The list, compiled by Japan’s Financial Services Agency and the Bank of Japan, includes several Japanese institutions. It ranks Nomura Holdings at 19th, Mitsubishi UFJ Financial Group 24th, Mizuho Financial Group 36th and Daiwa Securities Group 48th, the paper said without citing sources.
With tough new bank rules known as Basel III having been finalised, investors are focusing on which firm’s regulators will deem to be Systemically Important Financial Institutions, or SIFIs.
The newspaper said the Japanese regulators had submitted their list to the Financial Stability Board, which is expected to decide which banks will be named as global SIFIs (G-SIFIs) by the middle of next year, followed by discussions on what additional requirements, including capital surcharges, would be levied on them.
SIFIs are banks that are regarded as “too big to fail”, because their failure would cause significant disruption to the wider financial system and economic activity. Officials at Japan’s Financial Services Agency were not immediately available to comment on the report. Spokesmen for Nomura and Mitsubishi UFJ declined to comment.
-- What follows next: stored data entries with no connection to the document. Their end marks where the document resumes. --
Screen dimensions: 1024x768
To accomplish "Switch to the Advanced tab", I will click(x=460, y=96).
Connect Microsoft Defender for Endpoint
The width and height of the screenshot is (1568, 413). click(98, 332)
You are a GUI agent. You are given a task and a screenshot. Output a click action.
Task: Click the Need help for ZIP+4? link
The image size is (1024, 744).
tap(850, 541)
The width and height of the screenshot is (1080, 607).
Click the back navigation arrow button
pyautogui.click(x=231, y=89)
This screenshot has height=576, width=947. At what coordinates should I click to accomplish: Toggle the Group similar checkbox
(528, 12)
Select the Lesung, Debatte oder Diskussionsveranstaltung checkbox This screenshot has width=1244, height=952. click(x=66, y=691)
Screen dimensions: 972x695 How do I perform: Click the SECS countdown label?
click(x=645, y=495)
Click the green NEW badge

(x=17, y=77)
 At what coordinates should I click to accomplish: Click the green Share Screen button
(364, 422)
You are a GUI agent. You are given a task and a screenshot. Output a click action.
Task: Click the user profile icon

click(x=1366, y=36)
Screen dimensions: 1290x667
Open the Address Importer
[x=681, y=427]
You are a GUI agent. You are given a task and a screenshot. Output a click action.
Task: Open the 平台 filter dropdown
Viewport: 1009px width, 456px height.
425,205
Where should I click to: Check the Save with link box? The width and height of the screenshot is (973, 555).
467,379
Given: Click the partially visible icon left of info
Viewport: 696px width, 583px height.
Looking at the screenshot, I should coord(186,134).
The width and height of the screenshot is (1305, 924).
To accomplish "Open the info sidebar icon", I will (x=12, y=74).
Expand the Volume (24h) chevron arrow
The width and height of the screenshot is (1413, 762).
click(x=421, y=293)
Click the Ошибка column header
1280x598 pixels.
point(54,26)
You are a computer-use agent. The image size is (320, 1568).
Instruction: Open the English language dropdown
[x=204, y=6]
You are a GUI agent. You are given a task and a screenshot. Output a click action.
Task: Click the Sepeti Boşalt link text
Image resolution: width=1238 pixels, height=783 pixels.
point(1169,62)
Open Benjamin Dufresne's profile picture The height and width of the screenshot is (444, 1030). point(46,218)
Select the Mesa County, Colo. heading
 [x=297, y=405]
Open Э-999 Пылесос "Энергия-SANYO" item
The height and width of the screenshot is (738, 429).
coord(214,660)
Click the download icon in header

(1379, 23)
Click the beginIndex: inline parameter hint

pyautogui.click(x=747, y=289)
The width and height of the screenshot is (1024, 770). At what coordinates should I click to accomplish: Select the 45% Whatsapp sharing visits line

The Financial Stability Board, hosted by the Bank for International Settlements in Basel, Switzerland, brings together national authorities responsible for financial stability, regulators and central bank experts.
In November, Nomura president Kenichi Watanabe told a conference for corporate executives that he didn’t think the firm would be deemed an SIFI because it didn’t invest money from bank deposits and ranked around 80th among global financial institutions in terms of assets, according to two analysts and one investor who attended the event.